In the midst of our celebration, however, it never occurred to us to look out of our dusty windows, and after Yom Tov we returned to normal everyday life.

Yet the windows of Pesach are crucial. Through them we can see our bitter exile.  Yes, the Haggadah speaks loud and clear: In every generation there are those who stand ready to pounce upon us and devour us but Hashem saves us from their hands. But few of us look out our windows and ask, Why does Hashem have to save us? Why are they trying to devour us?

We fail to understand that all of Jewish history is a replay of sorts. “Whatever happened to our forefathers is a sign” – a message to their descendants concerning what will happen throughout their long and bitter exile.

Let’s dust off the windows and study that first bondage of Egypt – the bedrock of all our future suffering.

Joseph is in Egypt and becomes the country’s viceroy. He sends a message to his father, Jacob, to come join him with the entire family. Jacob comes and Joseph, along with his entire entourage – what in our day would constitute members of Congress, the president’s cabinet, and the elite media – goes to greet him.

Paradoxically, Joseph tells his father to present himself and the family to Pharaoh as shepherds.

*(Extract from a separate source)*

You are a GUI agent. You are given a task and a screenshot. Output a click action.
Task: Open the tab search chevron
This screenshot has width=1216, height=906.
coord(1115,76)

It’s an odd message, since the Egyptians, as Rashi notes, considered sheep to be sacred and held shepherds in disdain.

Why would Joseph wish to portray his family in such a negative light? Why would he wish to alienate them from Pharaoh and the Egyptian people?

Joseph, who had survived in Egypt for twenty-two years as a lone Jew, had become an expert in preserving Jewish life in exile. He knew that in order to protect his people from disappearing, he would have to settle them in their own community where they could adhere to their own traditions without being threatened by assimilation. But for that to happen, the Egyptians would have to keep Jews apart from the mainstream of Egyptian society and isolate them in their own neighborhood, hence Joseph’s instructions to Jacob. And indeed, a “Jewish city” arose – Goshen.

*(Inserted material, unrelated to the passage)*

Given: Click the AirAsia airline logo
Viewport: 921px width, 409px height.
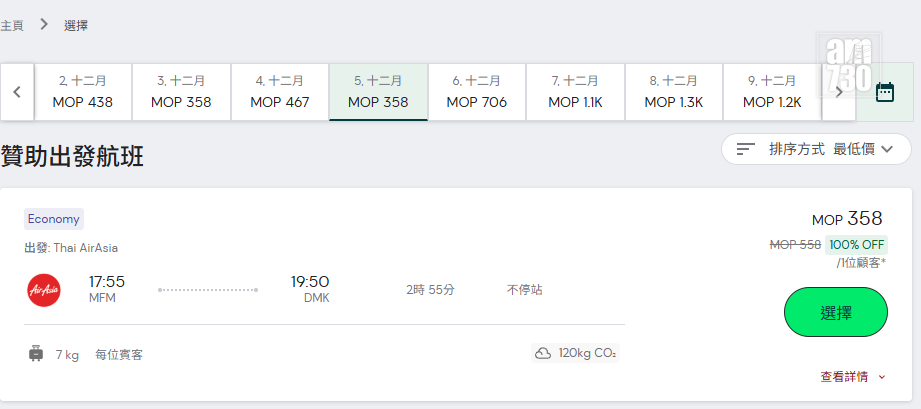Looking at the screenshot, I should click(x=44, y=290).
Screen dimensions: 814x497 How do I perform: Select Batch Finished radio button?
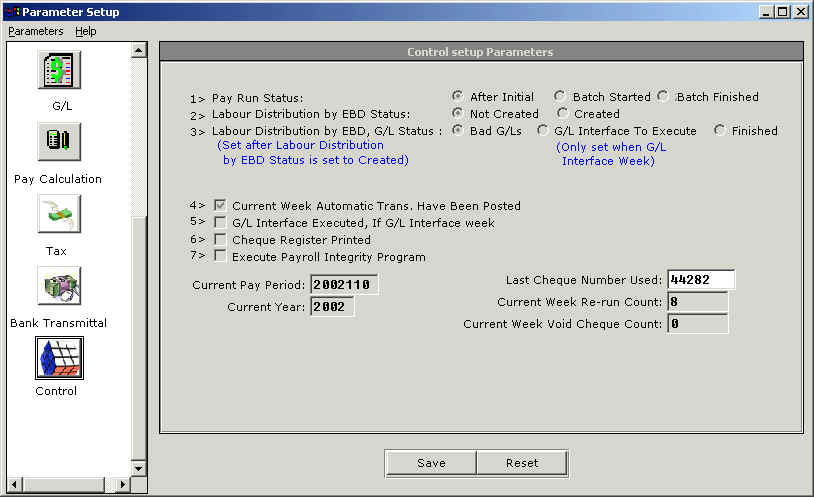click(663, 97)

Thus, Joseph laid down one of the first principles of Jewish survival – a strong, self-contained Jewish community. The Jews prospered, but while they became a vital part of Egypt, they remained a nation apart. All this came to a dramatic halt with the death of the Jacob. This change is related in the Torah in so subtle a manner that the casual student would probably not even pick it up.

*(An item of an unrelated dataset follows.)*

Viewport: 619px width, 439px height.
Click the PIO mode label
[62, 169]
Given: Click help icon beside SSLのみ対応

Every Torah portion in a sefer Torah either starts on a new line or is separated from the next portion by at least a nine-letter space. But the last portion of Genesis, Vayechi (Genesis 47:28-50:26), in which Jacob’s demise is announced, is not separated from the previous portion (Vayigash), and is therefore known as a “stuma” – closed.  Rashi explains that “with the death of the patriarch, the eyes and hearts of the Jewish people closed – shut down due to the anguish of the bondage.”